Como se viu um estabelecimento não é composto apenas por coisas materiais, ou seja, por bens móveis e imóveis. Também o compõem bens imateriais, como tais compreendidos direitos que podem ser valorados em dinheiro, comportam individualização e negociação (cessão), a exemplo do direito autoral sobre músicas, a patente de uma invenção, a titularidade de uma marca etc., que são regidos de forma análoga a coisa móvel.
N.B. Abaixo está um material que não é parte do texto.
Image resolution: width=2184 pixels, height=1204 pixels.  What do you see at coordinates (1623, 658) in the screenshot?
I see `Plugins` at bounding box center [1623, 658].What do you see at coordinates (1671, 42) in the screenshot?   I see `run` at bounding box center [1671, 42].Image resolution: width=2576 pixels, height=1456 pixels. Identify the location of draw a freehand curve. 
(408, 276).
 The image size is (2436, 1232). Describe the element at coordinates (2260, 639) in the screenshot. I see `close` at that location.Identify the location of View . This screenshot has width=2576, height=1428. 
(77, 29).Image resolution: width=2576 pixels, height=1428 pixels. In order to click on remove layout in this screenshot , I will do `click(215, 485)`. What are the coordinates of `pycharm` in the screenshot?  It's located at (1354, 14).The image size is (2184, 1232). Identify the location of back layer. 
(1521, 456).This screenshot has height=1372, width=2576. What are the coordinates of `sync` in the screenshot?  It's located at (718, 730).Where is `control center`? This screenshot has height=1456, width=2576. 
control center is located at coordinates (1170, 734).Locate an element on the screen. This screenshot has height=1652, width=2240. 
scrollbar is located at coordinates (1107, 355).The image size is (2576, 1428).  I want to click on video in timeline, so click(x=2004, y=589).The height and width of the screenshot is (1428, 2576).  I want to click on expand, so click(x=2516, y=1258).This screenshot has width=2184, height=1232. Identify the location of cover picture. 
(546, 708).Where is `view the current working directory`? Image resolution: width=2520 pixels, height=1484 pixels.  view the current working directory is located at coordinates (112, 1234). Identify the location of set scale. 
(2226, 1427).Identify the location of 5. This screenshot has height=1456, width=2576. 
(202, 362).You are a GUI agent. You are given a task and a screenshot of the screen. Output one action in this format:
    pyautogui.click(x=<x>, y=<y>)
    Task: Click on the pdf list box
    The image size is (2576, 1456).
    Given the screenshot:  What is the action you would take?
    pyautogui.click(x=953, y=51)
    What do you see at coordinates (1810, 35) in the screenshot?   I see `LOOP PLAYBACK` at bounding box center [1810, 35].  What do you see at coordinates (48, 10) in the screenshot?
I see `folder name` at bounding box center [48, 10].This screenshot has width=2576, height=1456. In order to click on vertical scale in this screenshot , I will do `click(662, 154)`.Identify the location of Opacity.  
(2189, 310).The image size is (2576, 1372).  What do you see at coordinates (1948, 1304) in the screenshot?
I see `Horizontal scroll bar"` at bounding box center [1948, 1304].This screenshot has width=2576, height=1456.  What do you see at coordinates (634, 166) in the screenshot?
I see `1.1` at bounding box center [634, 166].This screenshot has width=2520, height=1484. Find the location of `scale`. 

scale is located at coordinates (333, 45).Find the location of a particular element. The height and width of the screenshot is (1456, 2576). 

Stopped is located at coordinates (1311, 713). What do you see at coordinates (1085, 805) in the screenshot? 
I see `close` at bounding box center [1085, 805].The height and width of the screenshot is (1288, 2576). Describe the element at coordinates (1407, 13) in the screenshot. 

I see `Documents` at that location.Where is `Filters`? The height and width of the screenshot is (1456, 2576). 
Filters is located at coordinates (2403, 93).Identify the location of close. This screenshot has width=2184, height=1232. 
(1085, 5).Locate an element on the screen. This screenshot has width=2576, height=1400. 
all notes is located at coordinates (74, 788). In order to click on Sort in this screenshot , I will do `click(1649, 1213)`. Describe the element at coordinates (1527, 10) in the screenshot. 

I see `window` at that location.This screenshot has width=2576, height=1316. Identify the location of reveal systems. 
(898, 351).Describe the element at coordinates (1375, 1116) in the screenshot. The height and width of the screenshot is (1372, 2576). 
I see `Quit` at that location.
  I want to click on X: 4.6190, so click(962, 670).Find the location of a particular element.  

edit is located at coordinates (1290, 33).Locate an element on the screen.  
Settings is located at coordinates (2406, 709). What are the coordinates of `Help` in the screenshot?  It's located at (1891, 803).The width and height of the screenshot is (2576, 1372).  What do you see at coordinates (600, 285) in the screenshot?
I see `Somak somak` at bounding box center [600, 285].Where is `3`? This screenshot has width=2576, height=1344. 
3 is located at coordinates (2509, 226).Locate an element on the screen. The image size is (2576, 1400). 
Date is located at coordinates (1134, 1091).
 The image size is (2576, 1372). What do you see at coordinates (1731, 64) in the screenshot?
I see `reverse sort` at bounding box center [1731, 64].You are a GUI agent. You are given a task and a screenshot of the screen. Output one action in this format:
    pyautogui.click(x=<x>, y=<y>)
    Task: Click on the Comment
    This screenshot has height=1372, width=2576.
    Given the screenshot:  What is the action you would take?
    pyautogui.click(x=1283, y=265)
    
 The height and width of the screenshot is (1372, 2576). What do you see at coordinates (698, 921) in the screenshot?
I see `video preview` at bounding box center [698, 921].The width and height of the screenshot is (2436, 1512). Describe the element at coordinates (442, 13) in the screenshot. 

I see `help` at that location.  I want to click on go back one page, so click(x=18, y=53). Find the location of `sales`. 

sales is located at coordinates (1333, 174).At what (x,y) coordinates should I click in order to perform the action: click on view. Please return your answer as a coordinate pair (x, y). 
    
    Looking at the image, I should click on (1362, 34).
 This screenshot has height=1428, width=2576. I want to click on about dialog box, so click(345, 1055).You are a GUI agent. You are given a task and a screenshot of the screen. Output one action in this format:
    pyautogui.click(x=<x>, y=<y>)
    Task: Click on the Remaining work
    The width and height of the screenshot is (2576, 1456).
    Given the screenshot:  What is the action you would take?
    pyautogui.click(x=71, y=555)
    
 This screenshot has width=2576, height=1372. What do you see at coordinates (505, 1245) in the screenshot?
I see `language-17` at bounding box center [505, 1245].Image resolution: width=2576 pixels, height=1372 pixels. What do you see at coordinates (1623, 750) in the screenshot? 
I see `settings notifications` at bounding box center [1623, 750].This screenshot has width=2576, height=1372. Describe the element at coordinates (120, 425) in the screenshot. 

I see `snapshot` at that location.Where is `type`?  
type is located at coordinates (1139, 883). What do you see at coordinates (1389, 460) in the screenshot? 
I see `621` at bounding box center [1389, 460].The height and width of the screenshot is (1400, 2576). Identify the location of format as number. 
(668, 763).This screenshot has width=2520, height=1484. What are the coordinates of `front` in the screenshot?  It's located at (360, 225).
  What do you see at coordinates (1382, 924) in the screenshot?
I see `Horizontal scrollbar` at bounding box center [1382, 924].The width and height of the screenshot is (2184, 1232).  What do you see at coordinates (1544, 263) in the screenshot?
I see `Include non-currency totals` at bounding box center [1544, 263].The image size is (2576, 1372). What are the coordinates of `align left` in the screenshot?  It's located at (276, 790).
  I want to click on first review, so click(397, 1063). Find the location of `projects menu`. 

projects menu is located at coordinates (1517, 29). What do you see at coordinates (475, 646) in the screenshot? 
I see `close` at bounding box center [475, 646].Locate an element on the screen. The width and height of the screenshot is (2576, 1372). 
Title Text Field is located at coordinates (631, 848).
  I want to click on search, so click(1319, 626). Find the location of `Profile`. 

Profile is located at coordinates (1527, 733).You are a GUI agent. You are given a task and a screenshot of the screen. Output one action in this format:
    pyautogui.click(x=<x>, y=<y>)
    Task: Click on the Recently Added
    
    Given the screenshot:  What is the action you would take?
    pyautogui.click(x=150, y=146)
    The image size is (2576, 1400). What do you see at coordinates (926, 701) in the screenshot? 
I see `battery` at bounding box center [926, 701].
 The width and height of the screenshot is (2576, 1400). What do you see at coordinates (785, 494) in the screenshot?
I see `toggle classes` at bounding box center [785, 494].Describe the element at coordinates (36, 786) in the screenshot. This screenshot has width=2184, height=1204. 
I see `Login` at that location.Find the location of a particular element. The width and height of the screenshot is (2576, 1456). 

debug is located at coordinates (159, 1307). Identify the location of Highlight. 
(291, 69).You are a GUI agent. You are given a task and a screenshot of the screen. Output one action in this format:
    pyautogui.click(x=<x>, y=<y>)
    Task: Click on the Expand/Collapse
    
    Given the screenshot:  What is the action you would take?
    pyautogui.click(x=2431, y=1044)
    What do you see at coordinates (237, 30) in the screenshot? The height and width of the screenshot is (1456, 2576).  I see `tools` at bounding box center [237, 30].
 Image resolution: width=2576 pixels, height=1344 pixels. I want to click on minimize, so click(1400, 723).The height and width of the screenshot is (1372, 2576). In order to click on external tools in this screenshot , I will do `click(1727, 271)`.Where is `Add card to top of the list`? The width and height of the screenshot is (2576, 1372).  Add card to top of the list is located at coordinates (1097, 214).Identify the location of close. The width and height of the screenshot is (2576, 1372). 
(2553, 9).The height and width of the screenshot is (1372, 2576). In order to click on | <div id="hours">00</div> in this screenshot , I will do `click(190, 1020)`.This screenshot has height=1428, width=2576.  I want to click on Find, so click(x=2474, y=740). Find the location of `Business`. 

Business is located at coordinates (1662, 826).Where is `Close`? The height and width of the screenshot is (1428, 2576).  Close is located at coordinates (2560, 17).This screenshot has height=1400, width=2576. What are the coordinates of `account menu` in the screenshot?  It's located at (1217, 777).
Nem todo direito apresenta tais qualidades; o direito à livre concorrência não é um bem passível de quantificação e de cessão, como um exemplo; apenas um, entre tantos. Essa imaterialidade – a impossibilidade de se tocar tais bens – levou à expressão ativo intangível, em oposição ao ativo tangível, que é material. A expressão, contudo, foi criada no plano das ciências da administração empresarial, da contabilidade e do mercado (mercadologia), razão pela qual é utilizada para compreender um conjunto de vantagens e valores que, todavia, não tem tradução e proteção jurídica direta, como o capital intelectual, visto no capítulo anterior, procedimentos logísticos, boa imagem junto ao público, bom nome na praça entre outros. Note-se, todavia, haver proteção jurídica indireta: aquele que por dolo ou culpa cria danos ao bom nome da empresa ou à sua boa imagem junto ao público está, sim, obrigado a indenizar. Mas, observe que se trata de dano moral, cuja indenização é arbitrada pelo Judiciário, e não de dano econômico, cujo valor corresponde à estimação do valor de mercado do bem (material ou não).